Mr. Mark Field (Cities of London and Westminster) (Con): I congratulate Frank Dobson on securing this important debate. I associate myself entirely with his words. As he will know, we have tried to work together, along with Meg Hillier. Underlying much of what the right hon. Gentleman said is the fact that the Crown Estate has traditionally been a very good landlord. The communities that it has built have been more stable than many of those we represent in central London, where the turnover is 20 to 25 per cent. annually. Nothing could be further from the truth in Millbank estate, where a number of people have lived for the entirety of their lives, some 50 or 60 years, and where communities go through the generations.
The Crown Estate has been a force for stability and continuity in our central London constituencies, so it is disappointing that we have come to this pass. I cannot help thinking that it was the travails of that organisation over the past 18 months that persuaded it to look on the estates as something of a jewel in the crown for the purposes of a quick sale.
We hope that good sense will prevail and that it will be persuaded that a sale is not yet necessary-either by a general bounce back in the property market or in its other investments, or by a recognition that it would be better for these communities to remain intact and continue to provide the rental incomes to which it has become accustomed.

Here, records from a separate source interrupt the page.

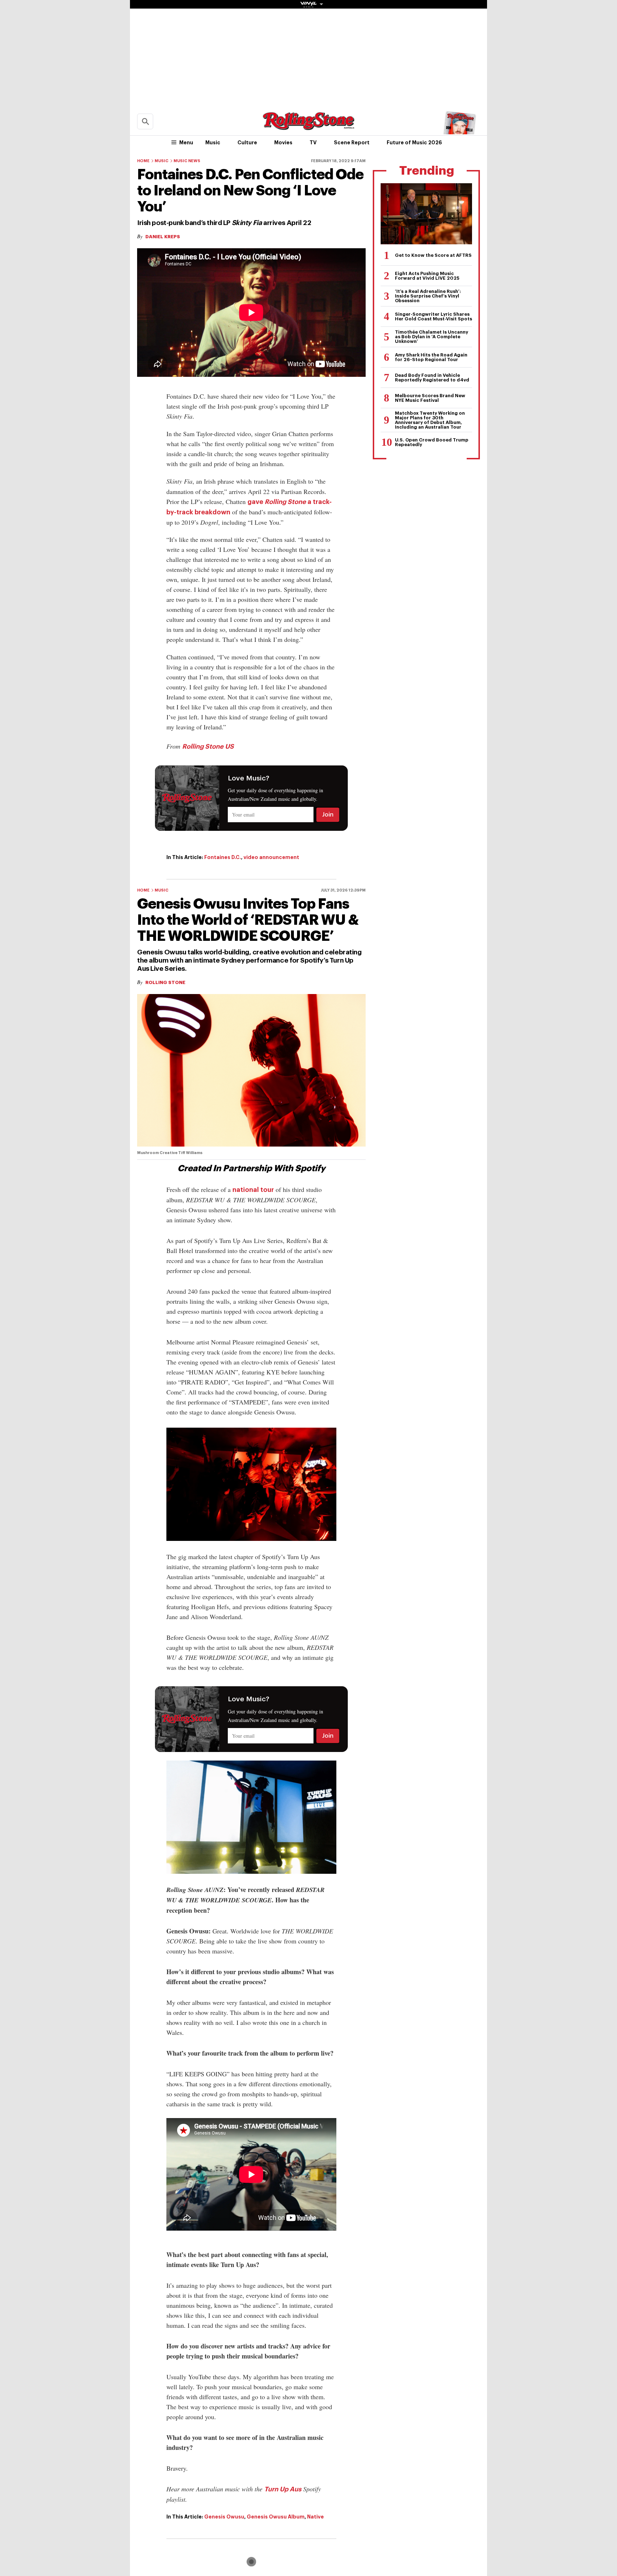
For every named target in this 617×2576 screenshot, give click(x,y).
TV (313, 142)
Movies (283, 142)
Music (212, 142)
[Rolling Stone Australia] (308, 126)
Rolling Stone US (208, 746)
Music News (187, 161)
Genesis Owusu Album (276, 2516)
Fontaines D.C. (222, 857)
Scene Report (352, 142)
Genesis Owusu (224, 2516)
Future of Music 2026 (414, 142)
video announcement (271, 857)
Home (143, 161)
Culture (247, 142)
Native (315, 2516)
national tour (253, 1190)
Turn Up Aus (282, 2489)
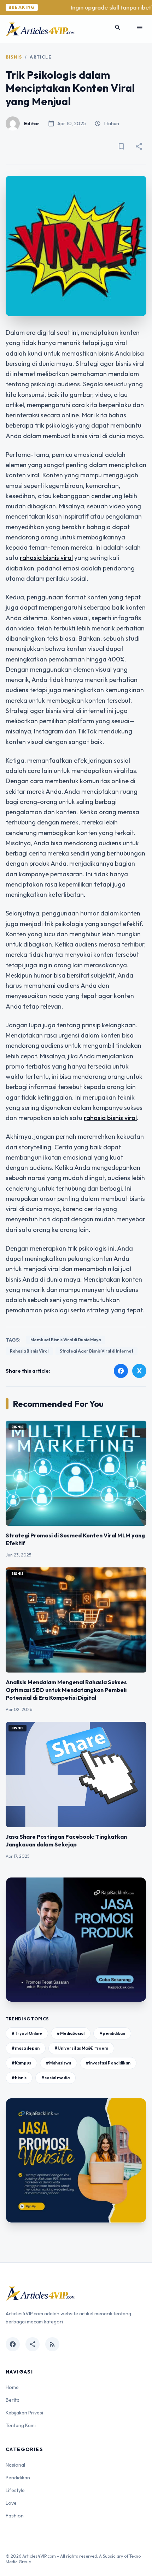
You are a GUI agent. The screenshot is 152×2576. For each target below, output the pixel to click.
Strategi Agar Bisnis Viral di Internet (96, 1351)
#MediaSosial (70, 2033)
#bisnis (19, 2077)
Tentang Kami (21, 2425)
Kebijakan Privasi (24, 2412)
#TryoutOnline (27, 2033)
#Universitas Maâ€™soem (81, 2048)
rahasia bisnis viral (46, 558)
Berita (12, 2400)
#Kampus (21, 2063)
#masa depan (26, 2048)
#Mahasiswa (58, 2063)
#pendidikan (112, 2033)
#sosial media (55, 2077)
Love (11, 2503)
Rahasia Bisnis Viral (29, 1351)
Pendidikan (18, 2477)
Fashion (15, 2515)
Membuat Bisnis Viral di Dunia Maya (65, 1339)
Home (12, 2387)
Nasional (15, 2465)
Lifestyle (15, 2490)
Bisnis (14, 57)
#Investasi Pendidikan (108, 2063)
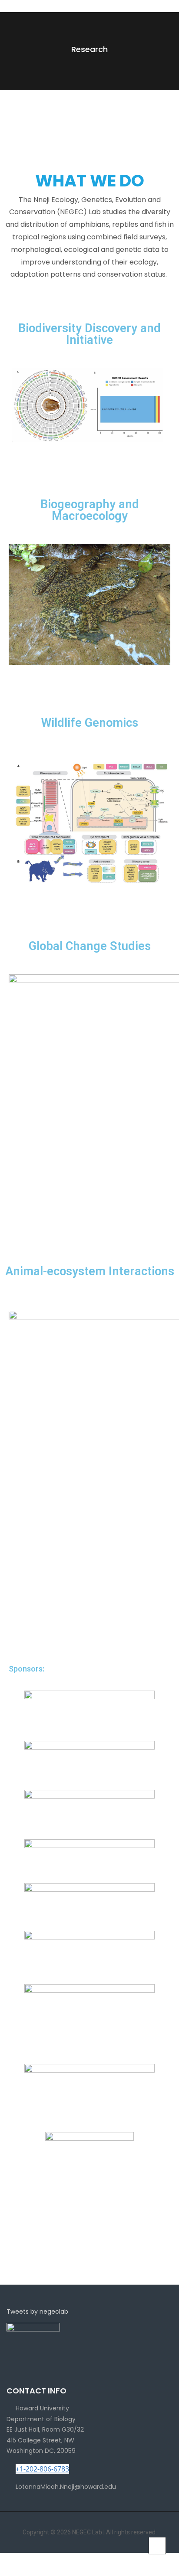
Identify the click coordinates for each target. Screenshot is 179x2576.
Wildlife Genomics (89, 723)
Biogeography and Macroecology (89, 510)
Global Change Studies (90, 946)
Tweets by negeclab (37, 2311)
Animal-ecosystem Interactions (89, 1271)
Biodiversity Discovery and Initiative (89, 334)
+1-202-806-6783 (42, 2469)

I cannot stress too strongly the sense of community that exists in Millbank, which I am sure is also reflected in these estates in other constituencies. There is a tremendous community there. The 640 or so Members of Parliament who do not represent constituencies in central London may have the impression that London has a transitory community, but in many ways nothing could be further from the truth. We all represent a collection of villages with a proud sense of history, and over the past 20 or 30 years residents’ associations and amenity societies have done a huge amount to instil a sense not just of history but of ongoing community.

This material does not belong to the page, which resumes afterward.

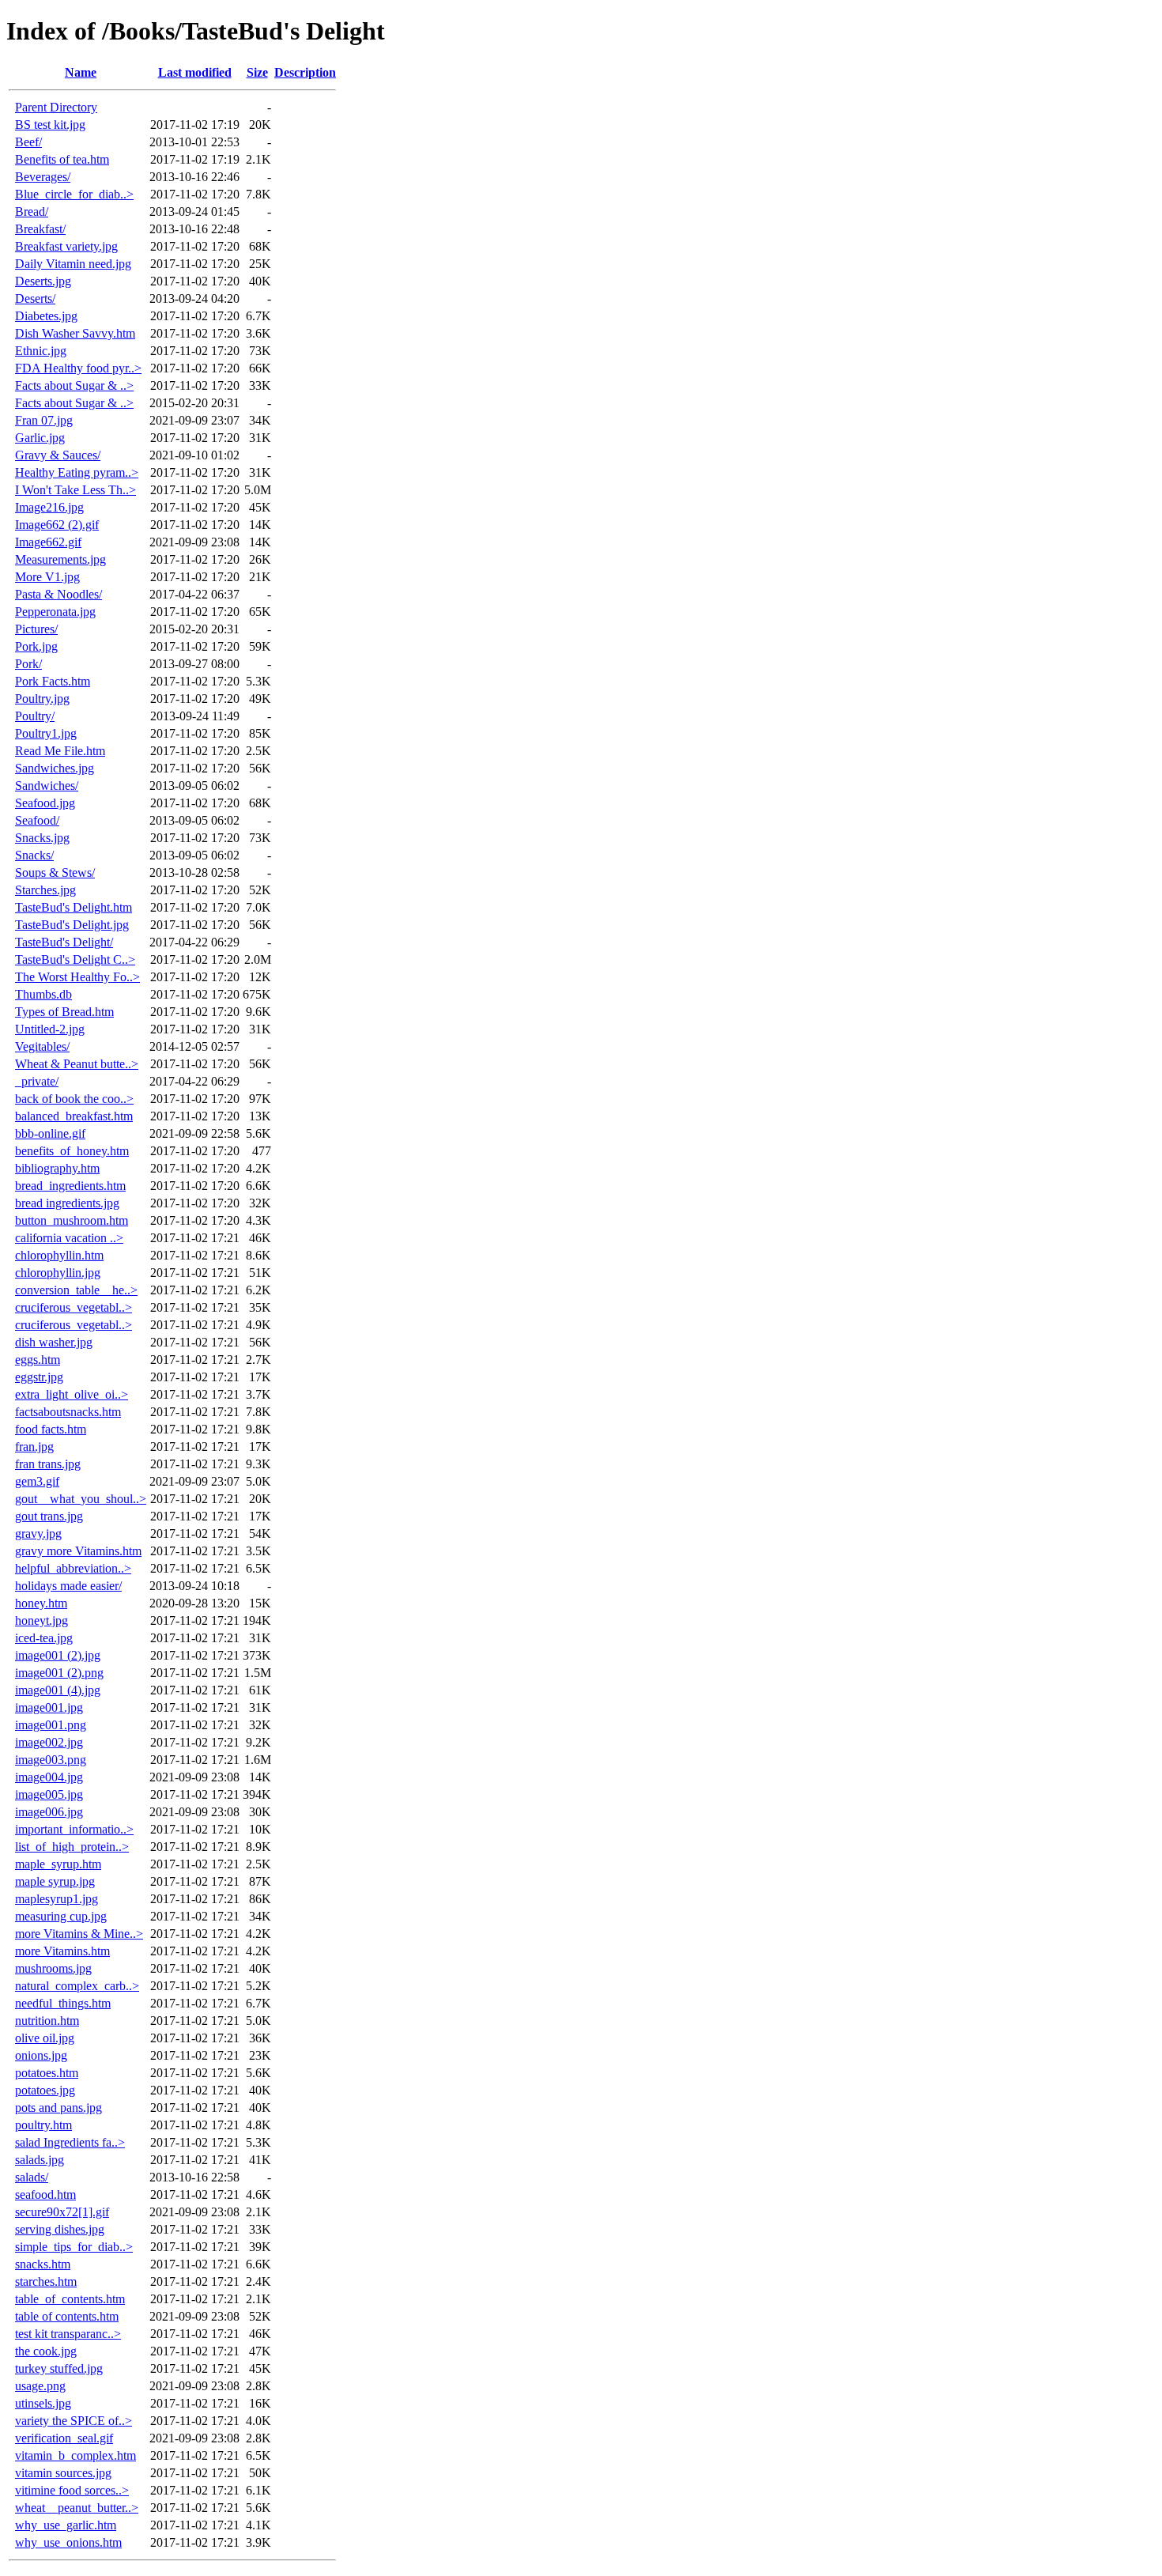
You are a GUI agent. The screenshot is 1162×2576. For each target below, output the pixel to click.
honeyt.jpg (41, 1620)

I hope that the Minister will give credence to what has been said today. I work closely with local councillors in the Tachbrook and Vincent Square wards, where the Millbank estate is located, but I also do cross-party work, which I think is particularly necessary. The hon. Member for Hackney, South and Shoreditch played a major role in ensuring that we kept Bart’s hospital and in securing the important investment in Barts and the London NHS Trust, which is covered by Hackney, the City of London and the eastern areas of the Westminster part of my constituency.
These issues should extend beyond any sense of partisan politics, and I hope that we will continue to work together and put the interests of our residents first and foremost. It should be emphasised that key workers are not necessarily only in the public sector, especially in central London. Although a number of key workers in the Millbank estate work in local hospitals and schools and in public sector jobs here in the House of Commons, some of the people who are the glue in our communities work in newsagents’ shops and other relatively low-paid retail jobs but are nevertheless committed to living and working in central London. Without the properties in the Crown Estate and other estates in our constituencies, we will lose that vital social glue. I shall not detain the House any further, Mr. Deputy Speaker. Thank you for allowing me to make a brief contribution. I look forward to hearing the Minister’s reply.